## Multiscale methods for long time wave propagation

### Some background

Physical situations occurring in complicated media are usually modeled in a multiscale framework. Indeed, while the quantities of interest are often macroscopic, the microscopic structure of the medium influences the physical process and must be incorporated in the model. However, multiscale models come with the difficulty of their discretization: to be accurate, standard methods such as finite elements or finite differences require a grid resolving the whole medium at the microscopic scale, which lead to a prohibitive cost. Therefore, more sophisticated numerical methods are needed.

For wave phenomena, multiscale features are found in several important applications such as medical imaging, seismic inversion, or the manufacture of composites. In these situations the wavelengths of the propagating waves are much larger than the wavelengths of the medium in which they propagate. Several multiscale methods are available in the litterature, each of which come with pros and cons (see e.g. this review). In this research we focus on the finite element heterogeneous multiscale method (FE-HMM). The FE-HMM relies on homogenization, a mathematical theory ensuring the existence of *effective* propagating waves. Hence, the macroscopic behavior of the propagating waves can be described by waves that do not depend on the microscopic variation of the medium: the effective waves called *homogenized waves*. The FE-HMM is built to approximate the homogenized waves by approximating a homogenized medium locally in microscopic sampling domains.
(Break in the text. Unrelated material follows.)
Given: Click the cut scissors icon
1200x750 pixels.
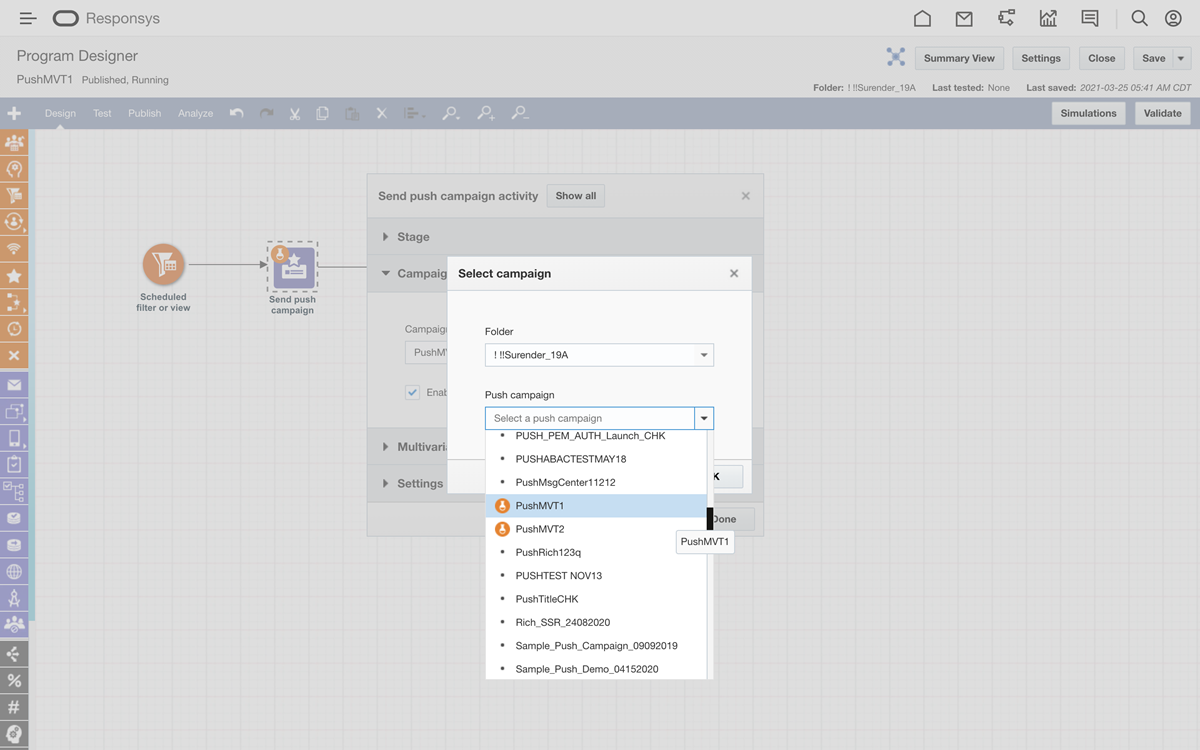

Thanks to this strategy, the computational cost of the method is independent of the microscopic scale. Furthermore, the approximation is proved to be accurate in media where the microscopic and macroscopic scales are clearly distinct.

### My research

When we want to approximate the waves at long times, classical homogenization fails to capture additional dispersion that develop in the effective behavior of the waves. This is illustrated in the following pictures (for more details see Chapter 4 of my thesis).

In picture (a), we see the time evolution of the waves that we want to approximate using homogenization (displayed in a moving frame around a pulse). These waves propagates in a simple periodic medium that oscillates at the microscopic scale. We observe that indeed as time increases dispersion appear in the macroscopic behavior of the waves. In picture (b) is displayed the time evolution of the corresponding homogenized solution. While the wavespeed of the main pulse is accurate, the dispersion is not captured.

As classical homogenization does not describe accurately the long time dispersion, the FE-HMM, which approximate the homogenized wave, can not be expected to provide a good approximation for large times. The global objective of this research is to develop a enhanced version of the method that describes the dispersion.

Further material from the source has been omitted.